=== EXCERPT TO READ ===
IGI keeps bellies full this summer

Food equity programs reduce food waste and increase accessibility for all.


The Island Grown Initiative (IGI) is continuing its mission to keep farm-fresh food flowing this summer with a number of great programs that increase accessibility and reduce waste.

IGI’s community lunch program will start its fourth year on July 6, and will run through August 14. The program is planning on producing 500 meals per day, and distributing conveniently packaged “to go” style meals made in both the Martha’s Vineyard Regional High School and Martha’s Vineyard Public Charter School kitchens. Families with school-age children were asked to pre-enroll in the program, which will serve Vineyard public schoolchildren, Martha’s Vineyard Community Services (MVCS) Early Childhood center kids, and kids from the Boys & Girls Club.

Pre-enrolled families will be able to pick up their food Monday through Friday at either the high school or the West Tisbury School, regardless of what town that family lives in.

IGI community food education director Noli Taylor told The Times IGI knew that the demand among families, especially families with young children, has been growing steadily throughout the pandemic.

She said IGI had to create solutions to get people who might be homebound the food they need, so they are working with school bus drivers on the Island to do home deliveries this summer. The deliveries will consist of both prepackaged meals, along with groceries for families who cannot go shopping, in collaboration with the Island Food Pantry, which recently merged with IGI.

The gleaning program is also up and running, which means gleaners are busy working with farmers to collect nutritious produce and deliver it all over the Island. Recipients of the program include Council on Aging sites (COA), the Island Food Pantry, Serving Hands, school cafeterias, affordable housing areas, and more.

June brought 660 pounds of fresh gleans from the IGI regenerative fields, and those who collect this food will continue to look for opportunities for local farm-grown food.

Taylor said the gleaning program is operating similarly to how it has in past years, with some added safety precautions. “We have mobile hand-washing stations, and have just been really good with hygiene practices,” Taylor said.

Volunteers for the gleaning program can decide to work as much as they feel comfortable — some give their time every week, while others glean for a day. Volunteers can keep a share of the harvest for themselves and their families.

Folks can volunteer to glean food at local farms, process it in the commercial kitchens, or distribute it among hungry Islanders, and every bit helps support the strength of the Island-wide Food Equity Network. Growers with home gardens or farms can donate food to the initiative at any point.

Right in line with combating food waste on Martha’s Vineyard is the grocery store food rescue initiative, which IGI created in order to ensure that perfectly good food headed for the trash bin can be utilized to its fullest potential.

Taylor said both Stop & Shops on-Island are constantly in touch with IGI to let them know if there is food they can’t sell that might be useful to the community. IGI is averaging two pickups from Stop & Shop stores per week, and have been redistributing through the Food Pantry, Serving Hands, Family Planning, and the M.V. Family Center.

Volunteers from Serving Hands are also currently picking up rescued food from Cronig’s Market.

Taylor said it is especially important now to make sure grocery stores, farms, and even home growers have a way to donate food that they might not use. “Access to fresh produce has always been important, but right now it is playing a big part in supporting the Island,” Taylor said.
=== COLLECTED DATA ===
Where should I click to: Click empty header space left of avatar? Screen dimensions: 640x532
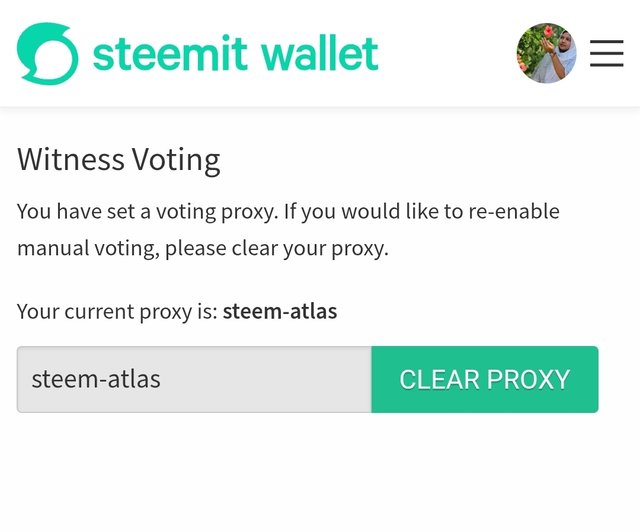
===
WHAT THE EXERCISE ASKS: In the article about IGI's summer food programs, list the organizations through which IGI has been redistributing food picked up from Stop & Shop stores.

THE ANSWER:
- the Food Pantry
- Serving Hands
- Family Planning
- the M.V. Family Center